§ **Task brief**: Every line containing "Help" should be identified and copied from the data below.

§ **Input for this task**:
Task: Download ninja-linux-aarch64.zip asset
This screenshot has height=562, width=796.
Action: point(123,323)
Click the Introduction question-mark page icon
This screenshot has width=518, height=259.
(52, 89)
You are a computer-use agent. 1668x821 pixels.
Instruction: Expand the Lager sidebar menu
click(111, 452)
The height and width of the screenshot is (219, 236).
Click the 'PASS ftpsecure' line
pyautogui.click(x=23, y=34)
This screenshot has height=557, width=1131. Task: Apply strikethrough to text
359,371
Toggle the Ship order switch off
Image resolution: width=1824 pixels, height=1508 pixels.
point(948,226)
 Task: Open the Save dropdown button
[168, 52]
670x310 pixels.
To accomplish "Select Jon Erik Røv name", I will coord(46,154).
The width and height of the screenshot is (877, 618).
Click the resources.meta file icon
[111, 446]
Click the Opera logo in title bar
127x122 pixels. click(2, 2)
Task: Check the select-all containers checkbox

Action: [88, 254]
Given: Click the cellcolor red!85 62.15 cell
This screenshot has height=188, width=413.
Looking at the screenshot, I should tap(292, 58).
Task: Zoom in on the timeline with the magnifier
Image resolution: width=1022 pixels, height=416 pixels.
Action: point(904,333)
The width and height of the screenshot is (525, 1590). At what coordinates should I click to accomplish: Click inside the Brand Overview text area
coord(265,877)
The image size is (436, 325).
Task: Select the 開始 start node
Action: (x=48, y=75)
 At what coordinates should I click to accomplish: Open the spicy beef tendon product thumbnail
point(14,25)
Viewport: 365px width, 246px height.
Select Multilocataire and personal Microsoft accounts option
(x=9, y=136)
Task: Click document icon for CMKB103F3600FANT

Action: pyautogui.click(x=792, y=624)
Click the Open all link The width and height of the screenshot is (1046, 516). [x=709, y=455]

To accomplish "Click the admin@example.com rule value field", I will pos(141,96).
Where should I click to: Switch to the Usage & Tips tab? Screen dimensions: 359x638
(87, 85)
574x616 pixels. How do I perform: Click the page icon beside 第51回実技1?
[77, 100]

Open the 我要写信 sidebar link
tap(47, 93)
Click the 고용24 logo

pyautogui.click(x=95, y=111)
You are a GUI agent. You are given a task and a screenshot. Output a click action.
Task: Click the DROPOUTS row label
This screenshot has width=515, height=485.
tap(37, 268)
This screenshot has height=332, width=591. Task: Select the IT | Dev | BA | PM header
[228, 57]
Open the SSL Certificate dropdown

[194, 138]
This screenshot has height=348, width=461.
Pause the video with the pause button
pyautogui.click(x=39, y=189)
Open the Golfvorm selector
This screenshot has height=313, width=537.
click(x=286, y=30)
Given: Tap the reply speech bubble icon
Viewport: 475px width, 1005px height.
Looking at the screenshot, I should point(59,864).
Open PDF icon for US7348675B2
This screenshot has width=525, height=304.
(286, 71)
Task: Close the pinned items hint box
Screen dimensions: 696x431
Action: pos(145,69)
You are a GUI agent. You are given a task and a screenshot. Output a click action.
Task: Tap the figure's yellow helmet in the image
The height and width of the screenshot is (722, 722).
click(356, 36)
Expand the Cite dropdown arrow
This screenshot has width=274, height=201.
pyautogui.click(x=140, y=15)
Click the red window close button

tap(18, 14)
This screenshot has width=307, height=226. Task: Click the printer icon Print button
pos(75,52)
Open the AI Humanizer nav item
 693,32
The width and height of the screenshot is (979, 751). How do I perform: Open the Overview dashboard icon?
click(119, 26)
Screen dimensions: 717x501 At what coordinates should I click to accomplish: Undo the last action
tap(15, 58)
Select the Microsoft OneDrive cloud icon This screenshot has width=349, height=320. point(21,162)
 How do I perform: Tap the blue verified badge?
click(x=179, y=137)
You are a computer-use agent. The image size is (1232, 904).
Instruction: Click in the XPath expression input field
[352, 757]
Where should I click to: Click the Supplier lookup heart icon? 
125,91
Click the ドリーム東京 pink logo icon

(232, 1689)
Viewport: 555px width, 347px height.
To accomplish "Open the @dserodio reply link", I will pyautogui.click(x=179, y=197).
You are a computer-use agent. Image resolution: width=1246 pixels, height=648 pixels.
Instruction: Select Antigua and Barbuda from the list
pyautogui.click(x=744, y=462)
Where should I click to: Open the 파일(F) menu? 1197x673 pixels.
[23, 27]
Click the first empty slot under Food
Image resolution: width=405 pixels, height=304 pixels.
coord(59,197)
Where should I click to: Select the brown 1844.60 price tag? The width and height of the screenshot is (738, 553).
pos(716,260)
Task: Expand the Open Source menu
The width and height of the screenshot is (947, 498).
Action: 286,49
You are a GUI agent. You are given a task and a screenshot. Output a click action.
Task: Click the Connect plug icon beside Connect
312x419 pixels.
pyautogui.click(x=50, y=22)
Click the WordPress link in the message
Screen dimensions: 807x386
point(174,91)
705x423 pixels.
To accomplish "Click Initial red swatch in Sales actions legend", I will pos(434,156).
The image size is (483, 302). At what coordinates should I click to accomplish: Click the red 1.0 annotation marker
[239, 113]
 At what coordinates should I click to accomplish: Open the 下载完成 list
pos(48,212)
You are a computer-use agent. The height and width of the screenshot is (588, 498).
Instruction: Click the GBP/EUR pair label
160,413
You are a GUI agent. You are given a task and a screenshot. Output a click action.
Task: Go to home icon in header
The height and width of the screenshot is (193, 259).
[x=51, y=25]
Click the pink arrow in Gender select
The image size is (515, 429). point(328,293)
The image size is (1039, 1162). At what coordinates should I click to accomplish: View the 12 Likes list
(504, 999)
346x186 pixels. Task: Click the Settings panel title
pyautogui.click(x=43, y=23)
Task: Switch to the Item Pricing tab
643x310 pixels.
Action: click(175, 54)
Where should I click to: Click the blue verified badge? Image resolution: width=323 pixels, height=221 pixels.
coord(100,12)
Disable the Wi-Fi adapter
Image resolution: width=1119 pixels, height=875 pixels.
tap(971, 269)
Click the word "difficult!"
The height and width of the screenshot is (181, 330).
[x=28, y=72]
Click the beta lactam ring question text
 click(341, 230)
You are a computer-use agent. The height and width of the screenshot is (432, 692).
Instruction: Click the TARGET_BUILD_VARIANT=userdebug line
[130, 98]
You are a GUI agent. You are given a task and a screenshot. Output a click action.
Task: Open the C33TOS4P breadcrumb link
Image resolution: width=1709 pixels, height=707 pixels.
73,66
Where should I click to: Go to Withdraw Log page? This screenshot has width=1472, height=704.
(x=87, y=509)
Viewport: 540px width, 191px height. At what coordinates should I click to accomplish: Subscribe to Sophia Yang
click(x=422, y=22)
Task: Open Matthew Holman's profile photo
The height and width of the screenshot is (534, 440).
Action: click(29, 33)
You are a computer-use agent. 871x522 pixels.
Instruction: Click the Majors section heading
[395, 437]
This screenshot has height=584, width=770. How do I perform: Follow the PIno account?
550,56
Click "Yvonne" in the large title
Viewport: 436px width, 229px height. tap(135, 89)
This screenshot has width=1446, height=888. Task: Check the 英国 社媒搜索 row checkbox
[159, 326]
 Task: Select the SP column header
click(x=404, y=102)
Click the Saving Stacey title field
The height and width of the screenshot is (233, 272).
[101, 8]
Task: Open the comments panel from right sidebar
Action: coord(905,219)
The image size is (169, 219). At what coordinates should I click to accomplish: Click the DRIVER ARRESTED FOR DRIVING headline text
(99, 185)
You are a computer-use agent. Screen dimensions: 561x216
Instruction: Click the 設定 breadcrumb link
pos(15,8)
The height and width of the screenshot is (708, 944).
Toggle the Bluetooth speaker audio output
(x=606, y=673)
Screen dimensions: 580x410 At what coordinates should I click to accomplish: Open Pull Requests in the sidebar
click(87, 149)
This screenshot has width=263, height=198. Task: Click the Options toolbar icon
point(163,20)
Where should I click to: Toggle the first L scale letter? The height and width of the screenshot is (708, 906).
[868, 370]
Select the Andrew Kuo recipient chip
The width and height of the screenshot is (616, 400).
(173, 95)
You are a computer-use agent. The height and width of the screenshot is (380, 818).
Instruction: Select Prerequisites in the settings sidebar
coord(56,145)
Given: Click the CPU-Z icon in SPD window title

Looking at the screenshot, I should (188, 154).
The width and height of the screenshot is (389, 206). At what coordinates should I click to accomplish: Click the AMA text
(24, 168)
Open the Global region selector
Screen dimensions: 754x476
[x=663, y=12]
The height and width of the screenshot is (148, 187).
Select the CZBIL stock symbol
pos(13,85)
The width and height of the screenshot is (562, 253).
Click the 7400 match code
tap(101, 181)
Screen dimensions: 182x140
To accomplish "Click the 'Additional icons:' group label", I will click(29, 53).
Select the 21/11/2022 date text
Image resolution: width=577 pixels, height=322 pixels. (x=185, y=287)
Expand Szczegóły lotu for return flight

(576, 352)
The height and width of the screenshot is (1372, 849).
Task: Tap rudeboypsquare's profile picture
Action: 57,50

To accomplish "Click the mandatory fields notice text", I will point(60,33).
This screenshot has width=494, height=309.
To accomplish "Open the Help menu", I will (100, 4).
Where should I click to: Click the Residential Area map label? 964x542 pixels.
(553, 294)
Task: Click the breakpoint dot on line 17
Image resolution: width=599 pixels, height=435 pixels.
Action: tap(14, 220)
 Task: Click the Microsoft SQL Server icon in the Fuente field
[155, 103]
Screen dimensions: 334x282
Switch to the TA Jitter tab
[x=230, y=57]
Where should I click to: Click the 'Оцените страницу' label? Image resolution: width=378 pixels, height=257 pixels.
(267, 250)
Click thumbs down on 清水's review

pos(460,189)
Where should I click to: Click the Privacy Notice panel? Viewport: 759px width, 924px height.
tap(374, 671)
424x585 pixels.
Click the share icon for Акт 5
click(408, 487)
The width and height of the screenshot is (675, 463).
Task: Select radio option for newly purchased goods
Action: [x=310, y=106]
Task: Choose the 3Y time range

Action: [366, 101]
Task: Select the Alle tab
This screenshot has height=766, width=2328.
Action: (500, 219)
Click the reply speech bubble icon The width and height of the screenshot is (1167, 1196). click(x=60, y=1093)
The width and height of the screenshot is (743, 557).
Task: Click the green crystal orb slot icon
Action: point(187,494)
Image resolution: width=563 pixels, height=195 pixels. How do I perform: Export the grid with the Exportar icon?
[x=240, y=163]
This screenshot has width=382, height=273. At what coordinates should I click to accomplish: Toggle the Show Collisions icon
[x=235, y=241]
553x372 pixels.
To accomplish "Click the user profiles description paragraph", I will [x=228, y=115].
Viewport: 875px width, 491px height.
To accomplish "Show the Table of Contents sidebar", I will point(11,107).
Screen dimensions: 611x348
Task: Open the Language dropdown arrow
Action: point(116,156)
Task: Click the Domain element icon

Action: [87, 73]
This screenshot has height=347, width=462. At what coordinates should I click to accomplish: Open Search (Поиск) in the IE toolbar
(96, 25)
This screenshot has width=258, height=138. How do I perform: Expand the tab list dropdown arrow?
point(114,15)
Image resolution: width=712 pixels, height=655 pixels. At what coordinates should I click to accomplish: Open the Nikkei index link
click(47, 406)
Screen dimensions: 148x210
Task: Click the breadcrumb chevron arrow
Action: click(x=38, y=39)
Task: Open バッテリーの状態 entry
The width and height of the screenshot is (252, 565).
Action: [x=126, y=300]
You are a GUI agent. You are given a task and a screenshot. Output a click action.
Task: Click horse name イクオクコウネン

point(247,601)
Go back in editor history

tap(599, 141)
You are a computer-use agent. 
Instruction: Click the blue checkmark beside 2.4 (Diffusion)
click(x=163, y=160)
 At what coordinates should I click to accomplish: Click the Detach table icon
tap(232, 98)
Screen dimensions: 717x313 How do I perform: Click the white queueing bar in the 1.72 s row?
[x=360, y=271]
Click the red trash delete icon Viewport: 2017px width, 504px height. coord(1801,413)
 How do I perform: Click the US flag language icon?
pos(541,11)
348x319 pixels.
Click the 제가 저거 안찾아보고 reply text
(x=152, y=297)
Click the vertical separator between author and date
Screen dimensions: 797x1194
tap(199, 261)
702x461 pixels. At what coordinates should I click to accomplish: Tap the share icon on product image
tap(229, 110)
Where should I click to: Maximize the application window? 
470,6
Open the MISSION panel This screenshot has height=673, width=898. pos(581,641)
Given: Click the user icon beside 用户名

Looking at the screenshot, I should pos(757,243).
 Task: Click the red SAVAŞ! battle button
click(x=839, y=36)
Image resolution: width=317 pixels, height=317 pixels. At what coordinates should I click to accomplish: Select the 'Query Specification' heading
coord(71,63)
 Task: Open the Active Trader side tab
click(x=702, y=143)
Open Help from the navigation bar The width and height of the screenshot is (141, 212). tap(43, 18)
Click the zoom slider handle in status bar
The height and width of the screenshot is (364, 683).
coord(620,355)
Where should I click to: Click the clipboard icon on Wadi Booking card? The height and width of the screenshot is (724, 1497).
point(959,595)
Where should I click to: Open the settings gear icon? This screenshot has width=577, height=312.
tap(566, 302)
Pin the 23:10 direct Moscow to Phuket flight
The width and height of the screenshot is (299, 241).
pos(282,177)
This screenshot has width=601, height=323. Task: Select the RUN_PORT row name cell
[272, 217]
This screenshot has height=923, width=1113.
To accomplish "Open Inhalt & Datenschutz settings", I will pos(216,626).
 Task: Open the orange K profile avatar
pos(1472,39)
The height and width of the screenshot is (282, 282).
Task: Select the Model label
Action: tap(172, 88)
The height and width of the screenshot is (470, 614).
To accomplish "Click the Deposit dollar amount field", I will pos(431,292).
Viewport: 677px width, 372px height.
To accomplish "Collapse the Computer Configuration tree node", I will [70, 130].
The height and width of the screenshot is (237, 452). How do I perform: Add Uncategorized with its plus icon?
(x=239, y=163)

§ **Solution**:
To accomplish "Open the Help menu", I will (100, 4).
Open Help from the navigation bar The width and height of the screenshot is (141, 212). tap(43, 18)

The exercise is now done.